Finding what does the most good

This story appears in the Nepal Earthquake 2015 feature series. View the full series.

When there’s a disaster as terrible as the massive earthquake in Nepal, it’s easy to be overwhelmed with your choices in trying to help. Every agency you’ve heard of – and many you haven’t before – are all rushing aid to the site and all need your donations.

It’s even more overwhelming – and depressing – when you know that not every nonprofit is scrupulous or the best place to give.

Fortunately Public Radio International has listed seven aid organizations that are vetted by Charity Navigator who are helping victims in Nepal, including Catholic Relief Services. Charity Navigator rates nonprofits and is a great resource for checking any agency you’re considering donating to.

CRS officials say they’re concentrating their efforts on the areas outside of Kathmandu:

‘We have all seen images of the damage in Kathmandu’” said Jennifer Hardy, CRS Regional Information Officer who is in Nepal. ‘But we know that there is more unseen devastation in areas further away, many of them inaccessible to this point. Getting these items into the hands of the people of Nepal is the beginning of what will be a long and difficult task of recovery and rebuilding.’

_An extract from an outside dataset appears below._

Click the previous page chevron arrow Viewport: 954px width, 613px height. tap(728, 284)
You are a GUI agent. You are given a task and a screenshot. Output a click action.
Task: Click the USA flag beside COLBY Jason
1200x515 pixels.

CRS has committed at least $10 million to efforts in Nepal. You can track their efforts on Twitter by following @CatholicRelief.

How remote are the areas devastated by the quake? NPR has the story of a man whose 70-year-old mother suffered a serious head injury in the earthquake, so he carried her on his back for five hours so they could catch a bus for the 12-hour ride to a hospital.

Looking at ourselves first

Though it’s much closer, how to help the situation in Baltimore can be just as vexing. But OnFaith Voices has some advice – almost all of it centered around making your own community a better place to avoid the dehumanizing that created the circumstances there.

It also notes that when examining Baltimore, we also need to examine ourselves.

“Do these things, but first, take a step back from conversations you are watching or those in which you are participating,” Curtis Farr writes. “Notice how in arguing we often seek to relieve our own guilt by pointing fingers and finding escape hatches to a more comfortable conscience. Avoid that.”

The uncounted

When the World Bank and the International Finance Corporation invest in projects that could harm people living nearby, they’re required to resettle them into new homes or help restore their livelihoods.

But they can avoid this, an investigation by the International Consortium of Investigative Journalists has found, by simply not counting the people affected.

Authored by Barry Yeoman, “The Uncounted” details how a massive coal-fired power plant on India’s coast is destroying the way of life for up to 10,000 people who try to eke out a living nearby.

[Note: I’ve known Barry Yeoman for close to 20 years, and in addition to being an amazing writer who champions the powerless, he’s also a good friend. You should follow his work.]

Fishermen say the warm water released by the plant has driven fish away.

“You see this produce here?” says Budha Ismail Jam, sweeping his arm across a view of his bandar, one of several fishing settlements along the gulf. Burlap bags stuffed with dried Bombay duck [a pungent fish] sit on the sand waiting for market. “We used to get this much business in one day. Now it takes 15.”

But to the lenders who made the power plant possible, these people don’t exist.

In some cases, the IFC and the World Bank have declined to count entire populations that claim they’ve been harmed by projects backed by the lenders. In Kenya and Ethiopia, indigenous groups claim that World Bank cash bankrolled mass evictions that targeted them for threats, violence or arbitrary arrests. The World Bank denies its money was used for these evictions.

In other cases, the World Bank has acknowledged that large numbers of people would be harmed by development initiatives, but allowed its borrowers to underestimate the real number.

The World Bank’s own internal reviews show the disparity, the story says, with the number of affected people on average 32 percent higher than what was reported before the projects were approved. But that’s an improvement from a 1994 review that found the real numbers were an average 47 percent higher than estimates.